**Source passage:**
Graph problems are everywhere in AI coding interviews. Navigation between waypoints, network packet routing, dependency resolution, social network analysis, game state exploration. If you zoom out, a surprising number of problems reduce to "find a path through a graph." Once you see that, the solution is nearby.
Nobody expects you to walk in with Dijkstra's memorized line by line. Your trusty AI can write any of these algorithms in seconds. What interviewers care about is whether you can spot that a problem is a graph problem in the first place, pick a sensible traversal, explain to them what the algorithm is doing, and steer the AI through the back-and-forth without getting lost. That recognition skill is what separates candidates who flounder for twenty minutes from those who get to a working solution in five.
What is a graph?
A graph is a collection of nodes (sometimes called vertices) connected by edges. That's it. If you can model something as "things" and "connections between things," you've got a graph.
There are two standard ways to represent a graph in code, and you should know both because the AI will ask (or assume) one or the other.
Adjacency list — each node stores a list of its neighbors. This is the default for most interview problems because it's memory-efficient for sparse graphs (not only does this apply to most real-world graphs, but it also means that it's tractable to include test cases with largish graphs without requiring huge binaries).
Adjacency List
Python
graph = {
"A": ["B", "D"],
"B": ["A", "C", "D", "E"],
"C": ["B", "E"],
"D": ["A", "B", "E", "F"],
"E": ["B", "C", "D", "F"],
"F": ["D", "E"],
}
Adjacency matrix — a 2D grid where matrix[i][j] = 1 means there's an edge from node i to node j. This is better for dense graphs or when you need O(1) edge lookups, but uses memory.

Text and element pointing records
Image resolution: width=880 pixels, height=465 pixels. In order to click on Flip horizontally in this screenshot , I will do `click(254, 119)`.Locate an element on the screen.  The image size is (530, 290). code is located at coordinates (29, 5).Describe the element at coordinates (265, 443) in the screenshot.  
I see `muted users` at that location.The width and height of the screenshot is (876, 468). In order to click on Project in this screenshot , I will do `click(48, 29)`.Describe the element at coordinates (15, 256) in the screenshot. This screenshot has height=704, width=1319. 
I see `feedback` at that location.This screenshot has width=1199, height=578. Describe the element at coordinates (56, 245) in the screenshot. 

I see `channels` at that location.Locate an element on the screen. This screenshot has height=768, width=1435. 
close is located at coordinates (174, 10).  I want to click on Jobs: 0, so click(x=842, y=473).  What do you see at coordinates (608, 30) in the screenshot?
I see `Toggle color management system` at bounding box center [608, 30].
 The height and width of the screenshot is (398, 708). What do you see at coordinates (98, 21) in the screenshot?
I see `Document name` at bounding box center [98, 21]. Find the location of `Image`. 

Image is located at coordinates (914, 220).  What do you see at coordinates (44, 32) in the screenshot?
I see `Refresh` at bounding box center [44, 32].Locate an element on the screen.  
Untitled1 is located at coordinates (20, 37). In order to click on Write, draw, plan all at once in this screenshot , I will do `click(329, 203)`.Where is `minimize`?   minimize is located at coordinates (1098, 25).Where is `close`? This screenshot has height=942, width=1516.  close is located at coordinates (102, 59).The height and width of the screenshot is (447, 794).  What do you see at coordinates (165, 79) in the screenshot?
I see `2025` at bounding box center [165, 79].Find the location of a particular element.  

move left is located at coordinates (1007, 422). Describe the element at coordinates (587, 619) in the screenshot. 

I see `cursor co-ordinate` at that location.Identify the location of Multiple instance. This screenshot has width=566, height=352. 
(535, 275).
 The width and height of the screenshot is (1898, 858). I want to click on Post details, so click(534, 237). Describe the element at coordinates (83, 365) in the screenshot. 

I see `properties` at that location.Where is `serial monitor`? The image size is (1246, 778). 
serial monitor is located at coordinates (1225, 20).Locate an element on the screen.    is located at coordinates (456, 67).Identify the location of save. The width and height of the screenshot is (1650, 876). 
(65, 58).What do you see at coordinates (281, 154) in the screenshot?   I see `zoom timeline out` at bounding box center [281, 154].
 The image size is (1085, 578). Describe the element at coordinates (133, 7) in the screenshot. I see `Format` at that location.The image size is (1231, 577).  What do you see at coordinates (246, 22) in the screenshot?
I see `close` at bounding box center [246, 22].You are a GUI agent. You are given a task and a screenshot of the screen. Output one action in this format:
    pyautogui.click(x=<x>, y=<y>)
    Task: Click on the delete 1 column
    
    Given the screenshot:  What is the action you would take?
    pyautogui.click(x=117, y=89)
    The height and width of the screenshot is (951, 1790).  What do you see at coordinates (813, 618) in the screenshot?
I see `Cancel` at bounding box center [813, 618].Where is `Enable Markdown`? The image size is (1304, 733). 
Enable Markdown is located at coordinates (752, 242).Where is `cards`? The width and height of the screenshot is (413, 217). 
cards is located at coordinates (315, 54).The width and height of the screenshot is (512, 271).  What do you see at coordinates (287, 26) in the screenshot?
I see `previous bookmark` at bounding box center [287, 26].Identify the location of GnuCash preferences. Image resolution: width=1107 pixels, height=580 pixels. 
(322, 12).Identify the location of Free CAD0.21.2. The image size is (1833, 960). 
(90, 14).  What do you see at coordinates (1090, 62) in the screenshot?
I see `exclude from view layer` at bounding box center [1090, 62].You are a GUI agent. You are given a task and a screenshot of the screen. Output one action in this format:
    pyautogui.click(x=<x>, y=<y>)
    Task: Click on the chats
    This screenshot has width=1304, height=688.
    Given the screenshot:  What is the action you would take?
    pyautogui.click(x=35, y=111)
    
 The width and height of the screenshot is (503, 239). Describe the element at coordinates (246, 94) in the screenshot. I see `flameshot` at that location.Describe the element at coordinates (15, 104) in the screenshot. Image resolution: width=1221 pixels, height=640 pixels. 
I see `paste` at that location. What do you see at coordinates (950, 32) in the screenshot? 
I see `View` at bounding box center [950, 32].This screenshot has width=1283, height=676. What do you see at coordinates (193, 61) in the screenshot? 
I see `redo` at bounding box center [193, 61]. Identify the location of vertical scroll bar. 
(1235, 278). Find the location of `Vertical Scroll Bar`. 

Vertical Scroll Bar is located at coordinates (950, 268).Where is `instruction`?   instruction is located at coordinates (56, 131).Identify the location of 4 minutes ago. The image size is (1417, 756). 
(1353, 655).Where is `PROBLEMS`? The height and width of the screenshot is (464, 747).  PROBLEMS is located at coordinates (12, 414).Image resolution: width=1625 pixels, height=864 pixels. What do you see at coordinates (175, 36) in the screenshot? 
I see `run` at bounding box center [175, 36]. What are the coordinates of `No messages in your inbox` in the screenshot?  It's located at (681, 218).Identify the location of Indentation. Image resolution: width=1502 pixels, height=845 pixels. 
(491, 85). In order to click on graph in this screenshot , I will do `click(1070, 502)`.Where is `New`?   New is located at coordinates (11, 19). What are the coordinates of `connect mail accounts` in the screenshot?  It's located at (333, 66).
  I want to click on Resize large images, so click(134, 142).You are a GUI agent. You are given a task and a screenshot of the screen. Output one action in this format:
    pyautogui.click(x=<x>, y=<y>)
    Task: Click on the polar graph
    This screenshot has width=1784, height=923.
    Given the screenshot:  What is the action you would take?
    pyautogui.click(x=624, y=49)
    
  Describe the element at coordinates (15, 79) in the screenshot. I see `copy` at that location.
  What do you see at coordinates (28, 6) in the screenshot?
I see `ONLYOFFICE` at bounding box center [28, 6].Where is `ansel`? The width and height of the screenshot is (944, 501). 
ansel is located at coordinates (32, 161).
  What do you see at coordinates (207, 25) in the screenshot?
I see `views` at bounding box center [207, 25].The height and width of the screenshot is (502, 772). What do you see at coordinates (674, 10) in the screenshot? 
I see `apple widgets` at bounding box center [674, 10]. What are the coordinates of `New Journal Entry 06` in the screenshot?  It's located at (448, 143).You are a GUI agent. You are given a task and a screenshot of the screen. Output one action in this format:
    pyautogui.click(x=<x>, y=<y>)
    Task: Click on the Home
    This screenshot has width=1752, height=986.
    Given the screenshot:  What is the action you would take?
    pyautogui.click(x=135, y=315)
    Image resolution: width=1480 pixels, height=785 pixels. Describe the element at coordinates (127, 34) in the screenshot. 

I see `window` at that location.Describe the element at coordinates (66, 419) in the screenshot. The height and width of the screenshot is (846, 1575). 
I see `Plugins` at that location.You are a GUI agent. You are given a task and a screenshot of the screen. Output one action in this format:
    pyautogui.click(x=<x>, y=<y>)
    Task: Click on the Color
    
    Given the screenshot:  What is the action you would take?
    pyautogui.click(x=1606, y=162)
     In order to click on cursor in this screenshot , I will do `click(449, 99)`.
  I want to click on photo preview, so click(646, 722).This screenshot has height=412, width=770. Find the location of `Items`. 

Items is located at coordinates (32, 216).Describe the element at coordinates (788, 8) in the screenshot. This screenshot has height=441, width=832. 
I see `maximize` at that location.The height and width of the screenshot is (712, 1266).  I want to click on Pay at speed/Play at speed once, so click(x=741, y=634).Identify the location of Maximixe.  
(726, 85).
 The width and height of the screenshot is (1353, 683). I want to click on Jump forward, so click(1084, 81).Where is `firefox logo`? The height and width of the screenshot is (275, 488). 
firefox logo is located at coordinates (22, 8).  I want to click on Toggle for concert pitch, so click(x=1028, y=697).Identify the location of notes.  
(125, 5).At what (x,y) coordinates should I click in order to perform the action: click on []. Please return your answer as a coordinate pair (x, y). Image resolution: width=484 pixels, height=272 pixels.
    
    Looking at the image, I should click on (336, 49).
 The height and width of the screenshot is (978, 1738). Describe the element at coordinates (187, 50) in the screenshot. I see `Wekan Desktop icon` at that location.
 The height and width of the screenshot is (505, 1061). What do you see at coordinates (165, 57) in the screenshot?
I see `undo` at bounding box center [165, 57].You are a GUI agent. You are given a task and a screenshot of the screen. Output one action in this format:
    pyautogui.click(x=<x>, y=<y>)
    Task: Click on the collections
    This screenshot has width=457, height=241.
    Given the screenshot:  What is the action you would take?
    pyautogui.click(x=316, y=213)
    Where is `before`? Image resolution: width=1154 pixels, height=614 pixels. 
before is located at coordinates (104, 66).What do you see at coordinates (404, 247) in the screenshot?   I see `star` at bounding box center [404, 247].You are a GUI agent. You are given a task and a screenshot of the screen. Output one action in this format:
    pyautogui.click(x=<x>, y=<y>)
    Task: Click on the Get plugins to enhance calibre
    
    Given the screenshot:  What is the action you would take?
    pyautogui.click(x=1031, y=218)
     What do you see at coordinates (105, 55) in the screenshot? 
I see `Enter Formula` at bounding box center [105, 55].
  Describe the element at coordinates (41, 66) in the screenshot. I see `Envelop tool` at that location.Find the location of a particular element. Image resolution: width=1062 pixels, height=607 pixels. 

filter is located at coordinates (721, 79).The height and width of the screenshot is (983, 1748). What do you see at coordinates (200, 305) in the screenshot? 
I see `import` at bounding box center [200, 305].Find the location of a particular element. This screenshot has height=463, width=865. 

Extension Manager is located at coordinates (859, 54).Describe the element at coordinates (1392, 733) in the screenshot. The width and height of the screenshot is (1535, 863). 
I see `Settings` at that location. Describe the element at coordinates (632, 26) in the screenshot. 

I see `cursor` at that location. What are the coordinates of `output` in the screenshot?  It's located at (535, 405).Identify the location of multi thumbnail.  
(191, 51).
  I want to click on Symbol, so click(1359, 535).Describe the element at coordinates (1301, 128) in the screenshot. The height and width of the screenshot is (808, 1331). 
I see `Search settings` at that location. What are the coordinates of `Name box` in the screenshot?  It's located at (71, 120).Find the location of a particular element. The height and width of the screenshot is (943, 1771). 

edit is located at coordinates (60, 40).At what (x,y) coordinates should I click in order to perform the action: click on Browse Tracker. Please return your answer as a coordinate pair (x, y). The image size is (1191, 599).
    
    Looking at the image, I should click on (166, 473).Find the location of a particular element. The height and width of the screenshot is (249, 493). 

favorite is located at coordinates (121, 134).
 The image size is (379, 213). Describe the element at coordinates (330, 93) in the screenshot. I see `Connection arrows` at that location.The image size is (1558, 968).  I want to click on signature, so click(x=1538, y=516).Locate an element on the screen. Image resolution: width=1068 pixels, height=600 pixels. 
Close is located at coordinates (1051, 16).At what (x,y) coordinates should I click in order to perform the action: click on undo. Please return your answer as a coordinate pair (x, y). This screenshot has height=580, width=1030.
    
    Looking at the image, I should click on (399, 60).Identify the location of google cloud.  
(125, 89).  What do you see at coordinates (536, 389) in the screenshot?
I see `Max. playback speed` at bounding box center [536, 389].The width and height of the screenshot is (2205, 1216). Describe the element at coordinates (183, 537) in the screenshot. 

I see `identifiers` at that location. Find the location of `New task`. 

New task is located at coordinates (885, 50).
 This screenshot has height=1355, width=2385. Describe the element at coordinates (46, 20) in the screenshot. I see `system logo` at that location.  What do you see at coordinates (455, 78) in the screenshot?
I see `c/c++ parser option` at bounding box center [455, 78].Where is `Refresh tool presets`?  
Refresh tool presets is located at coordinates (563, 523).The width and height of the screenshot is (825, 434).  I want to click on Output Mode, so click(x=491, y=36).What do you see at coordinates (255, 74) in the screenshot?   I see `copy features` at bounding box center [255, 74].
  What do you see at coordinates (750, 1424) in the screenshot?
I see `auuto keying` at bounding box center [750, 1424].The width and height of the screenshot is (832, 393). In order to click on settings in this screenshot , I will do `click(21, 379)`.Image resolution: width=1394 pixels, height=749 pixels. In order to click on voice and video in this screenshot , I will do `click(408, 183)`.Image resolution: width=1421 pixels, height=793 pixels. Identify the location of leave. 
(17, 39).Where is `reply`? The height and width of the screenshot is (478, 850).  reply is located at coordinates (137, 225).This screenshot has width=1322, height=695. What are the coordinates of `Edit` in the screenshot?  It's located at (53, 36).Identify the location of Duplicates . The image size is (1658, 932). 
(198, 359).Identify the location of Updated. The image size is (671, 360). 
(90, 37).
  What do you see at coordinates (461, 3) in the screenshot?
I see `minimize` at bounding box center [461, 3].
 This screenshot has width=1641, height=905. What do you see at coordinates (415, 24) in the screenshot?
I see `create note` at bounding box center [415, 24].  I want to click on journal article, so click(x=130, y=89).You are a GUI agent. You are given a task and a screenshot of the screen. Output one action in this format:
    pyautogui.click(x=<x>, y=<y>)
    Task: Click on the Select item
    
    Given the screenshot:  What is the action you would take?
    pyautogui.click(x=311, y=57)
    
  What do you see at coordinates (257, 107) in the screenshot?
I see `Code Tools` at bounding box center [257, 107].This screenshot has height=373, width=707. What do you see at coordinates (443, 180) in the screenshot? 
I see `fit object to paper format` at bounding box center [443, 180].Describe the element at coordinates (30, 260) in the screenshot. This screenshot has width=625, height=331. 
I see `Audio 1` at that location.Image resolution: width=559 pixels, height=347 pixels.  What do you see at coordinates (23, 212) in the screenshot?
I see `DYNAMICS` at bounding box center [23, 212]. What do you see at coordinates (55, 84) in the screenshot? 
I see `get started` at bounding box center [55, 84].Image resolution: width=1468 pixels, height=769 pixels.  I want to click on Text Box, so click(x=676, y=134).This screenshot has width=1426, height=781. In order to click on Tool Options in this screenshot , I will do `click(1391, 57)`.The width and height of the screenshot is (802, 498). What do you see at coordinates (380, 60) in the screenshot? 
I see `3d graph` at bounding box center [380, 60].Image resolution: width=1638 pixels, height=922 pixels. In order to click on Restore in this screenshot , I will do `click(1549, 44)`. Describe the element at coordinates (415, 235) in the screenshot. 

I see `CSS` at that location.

**Written instruction:**
Answer these questions from the graph problems passage:
1. What other name does it give for nodes?
2. Which graph representation does it call the default for most interview problems?
3. In the Python adjacency list, which nodes are listed as neighbors of "C"?

**Answer below:**
1. Vertices.
2. The adjacency list.
3. "B" and "E".